The Court also DENIED my request for Oral argument on this case and my Motion for Reconsideration regarding Commissioner Andrea Freud's clearly wrong denial of video coverage based on Rule 155 was DENIED as well.

Also DENIED by implication were my Motions to Compel production of several key evidentiary matters as well as my Motion to Stay Proceedings until discovery is completed.

Interestingly, what was GRANTED was my Motion for Leave to File an Amended Complaint, which will largely be based on the fact that other counties allow cameras, at least Newcastle:


And I am going to add in a Common Law claim as well.  One of my cited cases held that even if there was not a Constitutional Right, that there is a Common Law Right.

I can't wait to see what happens the next time I'm in Delaware and go in there with my camera and they arrest me and I sue for wrongful arrest. That will be interesting, yessir.


So that which I can do in every other State I've been in, I cannot apparently do in Delaware, nice. At least not on a Constitutionally-protected basis.... is what I am assuming until I read the Decision.  The Court is apparently trying to send me down the Common Law path, which one of my cases sustained. Other Courts clearly disagree and sustain a Constitutional challenge.

As I said:

Rick Jensen doesn't seem to get it but Bill Gunlocke and Nancy Willing do. Fortunately, most Courts these days get it too. Pomykacz v. Borough of W. Wildwood, 438 F. Supp. 2d 504 (2006). In 2006, a federal district court in New Jersey decided the case of Pomykacz v. Borough of W. Wildwood, 438 F. Supp. 2d 504 (2006) · Pomykacz was a self-described “citizen activist” who expressed concern that a suspected romance between the town’s mayor and a police officer were leading to nepotism, conflicts of interest and preferential treatment. These suspicions led Pomykacz to “monitor” the two, which included taking photographs. 

Eventually she was arrested on charges of stalking, though the charges were downgraded to harassment. Pomykacz ended up filing suit asserting, among other things, that she was arrested in violation of the First Amendment retaliation for her monitoring activities. · On the night of October 7, 2002, on her way to Wildwood, Pomykacz drove past the borough municipal building and observed Officer Ferentz working on renovations while she was on duty. Later that night, after Pomykacz had returned from Wildwood, she photographed Officer Ferentz in the police headquarters. 7 Another police officer and [*508] Mayor Fox were also present in the police station at the time. According to Pomykacz, Mayor Fox came out of the building and began yelling at her. Pomykacz walked home without responding.

*EXERCISE 1*.
Write out the post on courtroom cameras word for word, everything from "Also DENIED by" down to "Common Law Right.".
*EXERCISE 2*.
Answer these questions from the post on courtroom cameras:
(a) Which of the writer's motions did the Court grant?
(b) On what charges was Pomykacz arrested, and what were they downgraded to?
(c) Which commissioner denied video coverage based on Rule 155?
*EXERCISE 3*.
Continue the post on courtroom cameras from its last sentence.

*DATASET EXCERPTS*.
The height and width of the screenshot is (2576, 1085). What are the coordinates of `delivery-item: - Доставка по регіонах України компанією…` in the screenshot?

---

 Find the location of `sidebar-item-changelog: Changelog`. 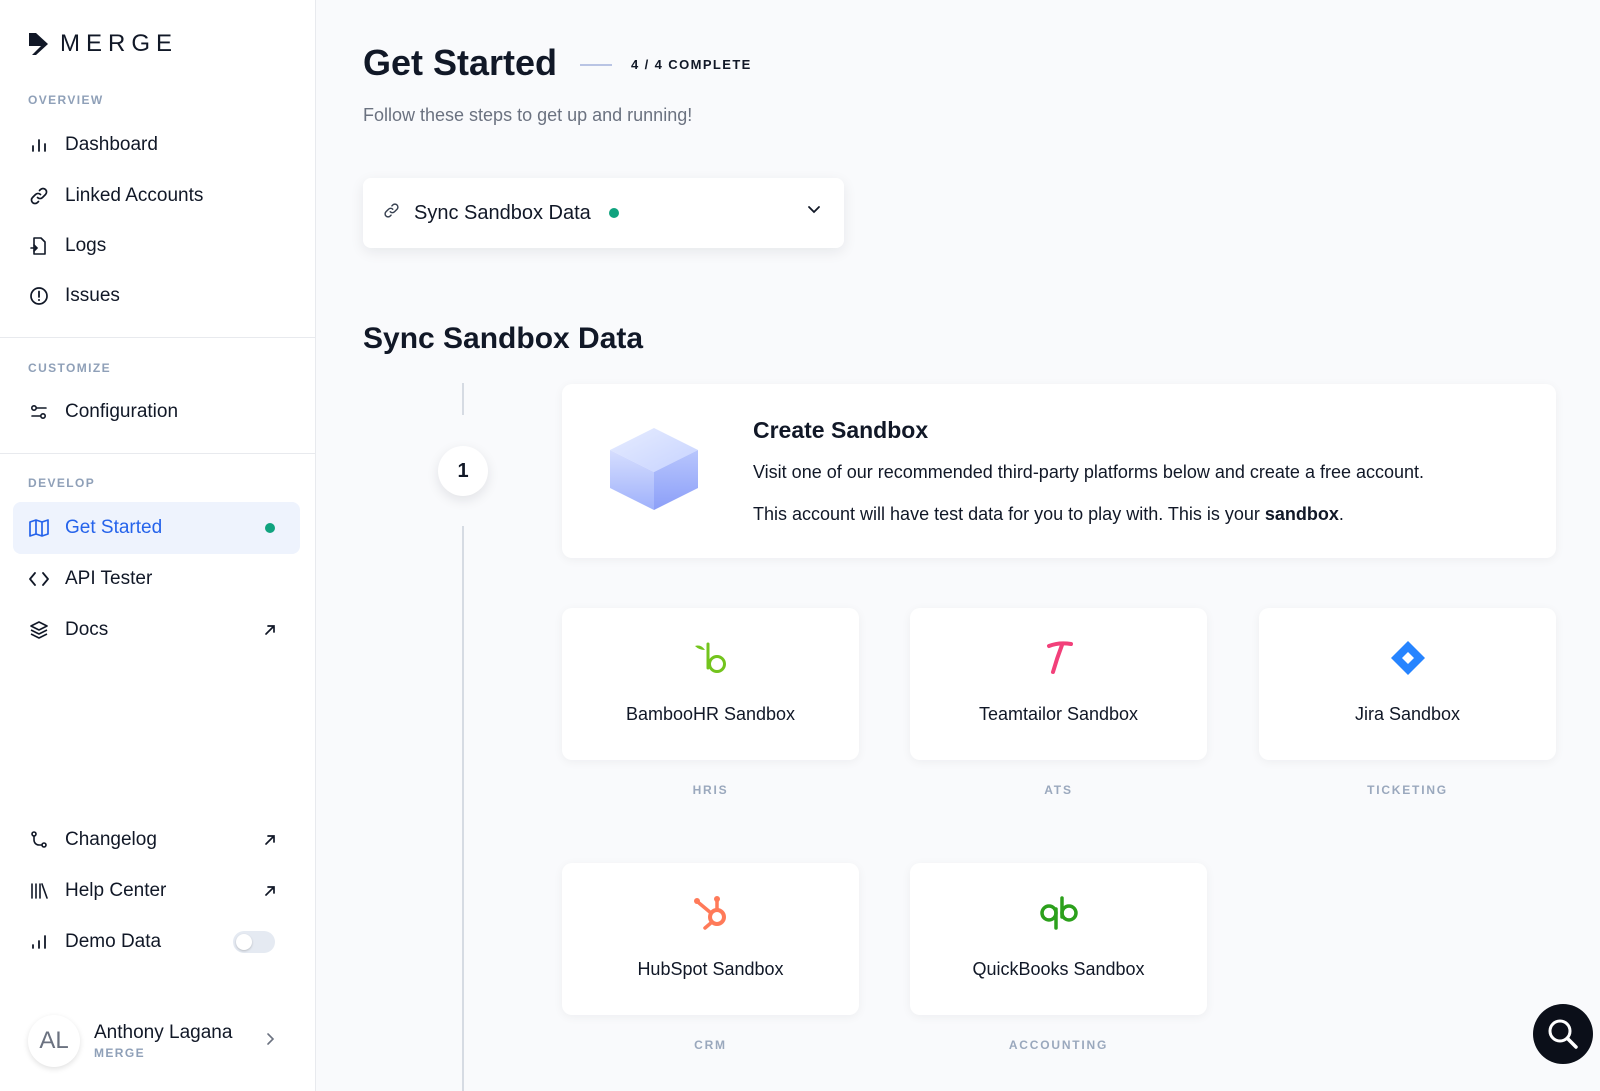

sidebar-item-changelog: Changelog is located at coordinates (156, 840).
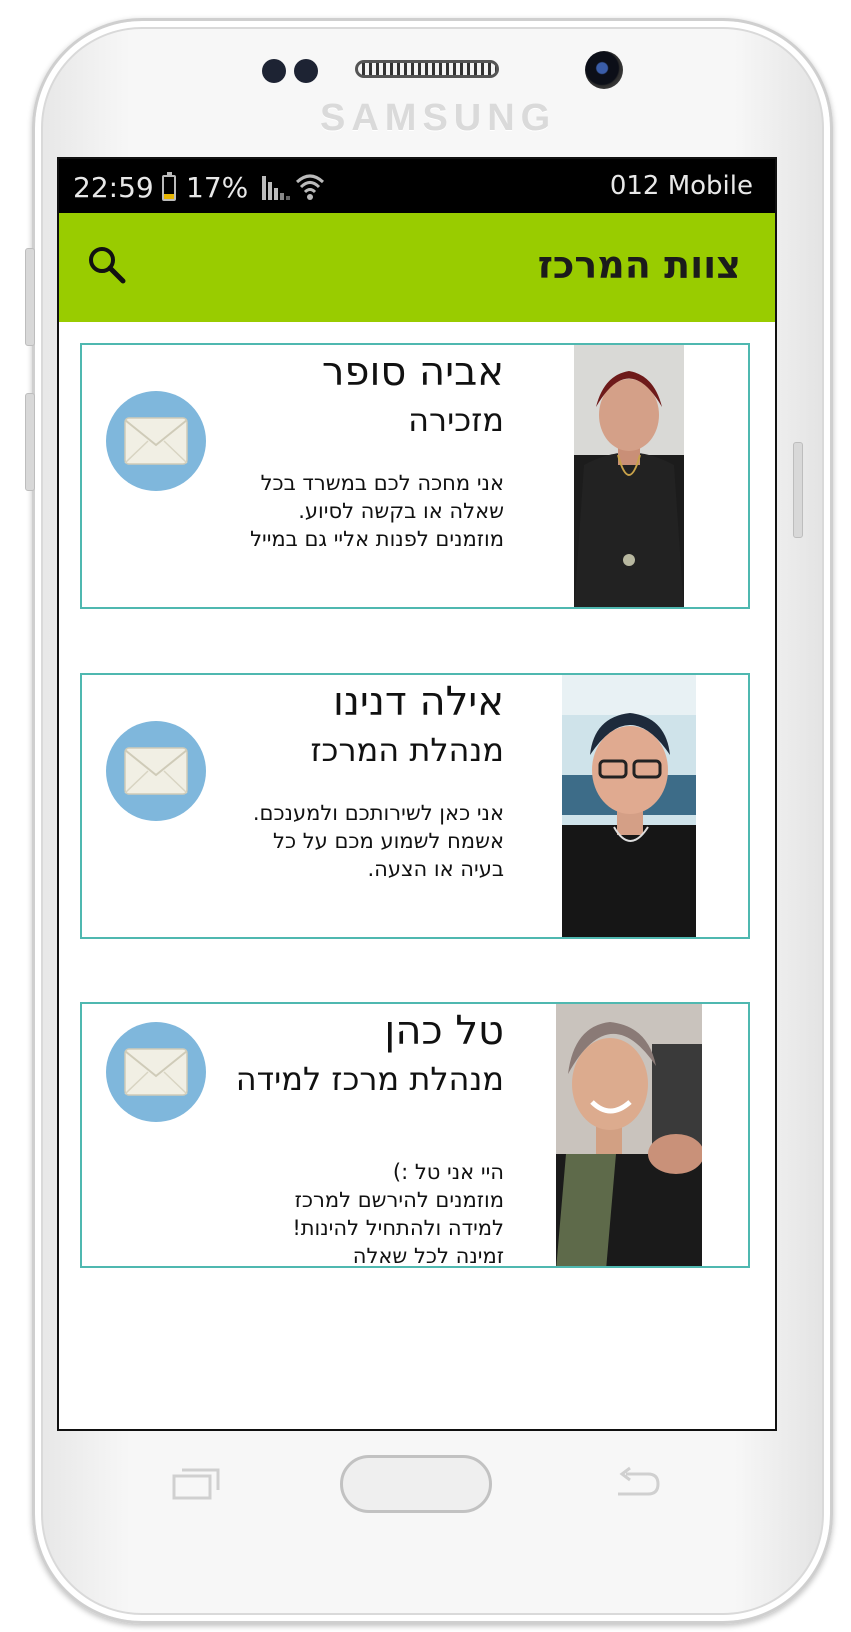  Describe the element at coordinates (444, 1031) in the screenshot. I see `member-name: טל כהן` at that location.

*OUTPUT 1*.
Also DENIED by implication were my Motions to Compel production of several key evidentiary matters as well as my Motion to Stay Proceedings until discovery is completed.

Interestingly, what was GRANTED was my Motion for Leave to File an Amended Complaint, which will largely be based on the fact that other counties allow cameras, at least Newcastle:


And I am going to add in a Common Law claim as well.  One of my cited cases held that even if there was not a Constitutional Right, that there is a Common Law Right.

*OUTPUT 2*.
(a) The Motion for Leave to File an Amended Complaint.
(b) She was arrested on charges of stalking, which were downgraded to harassment.
(c) Commissioner Andrea Freud.

*OUTPUT 3*.
U.S. District Judge Joseph E. Irenas noted, Pomykacz has put forth sufficient evidence that she was a concerned citizen who at times spoke her mind to Borough [*513] officials and other citizens about her concerns regarding the official conduct of the police department and the mayor. Such speech is clearly protected by the First Amendment. 14 See Mills v. Alabama, 384 U.S. 214, 218, 86 S. Ct. 1434, 16 L. Ed. 2d 484 (1966) HN15o to the description of this Headnote.("a major purpose of [the First] Amendment was to protect the free discussion of governmental affairs."); Roth v. United States, 354 U.S. 476, 484, 77 S. Ct. 1304, 1 L. Ed. 2d 1498 (1957) ("The protection given speech and press was fashioned to assure unfettered interchange of ideas for the bringing about of political and social changes desired by the people."). 

That’s all she wrote, folks. Defendants have one case to Plaintiff’s 5 or 6.


Well apparently not. Stay tuned for a video as soon as I receive the ORDER. Presumably Discovery will reopen again at that point, or what?

Remember, we still don't know what the goddamn policy is, and all we have is their documented lie that there was a written policy because County Attorney Sherlock wrote me and said there was no goddamn written policy.

1 comment:

Christopher King said...

As posted to Leagle:

This entire Decision was complete bunk. It should have been converted to Summary Judgment as Discovery was well in play but the Court wanted to trim the facts because he knows I'm going up to SCOTUS.

Moreover, he ignored the AG Advisory Opinion that camera bans are "very risky," even back in 2011.

And he and the Defendants ignored my strongest case:
B. The Public Meeting Cases are Not Germane; What is Germane is the Senator Kelly Ayotte Comparison, Iacobucci v. Boulter, 1997 U.S. Dist. Lexis 7010, No. CIV.A. 94-10531 (D.Mass, Mar. 26, 1997), the Third Circuit case of Pomykacz v. Borough of W. Wildwood, 438 F. Supp. 2d 504 (2006) that the Court completely failed to address.

And he characterized me as a "Guerrilla" Journo but that's not in my Complaint, which was allegedly what he was making his decision on.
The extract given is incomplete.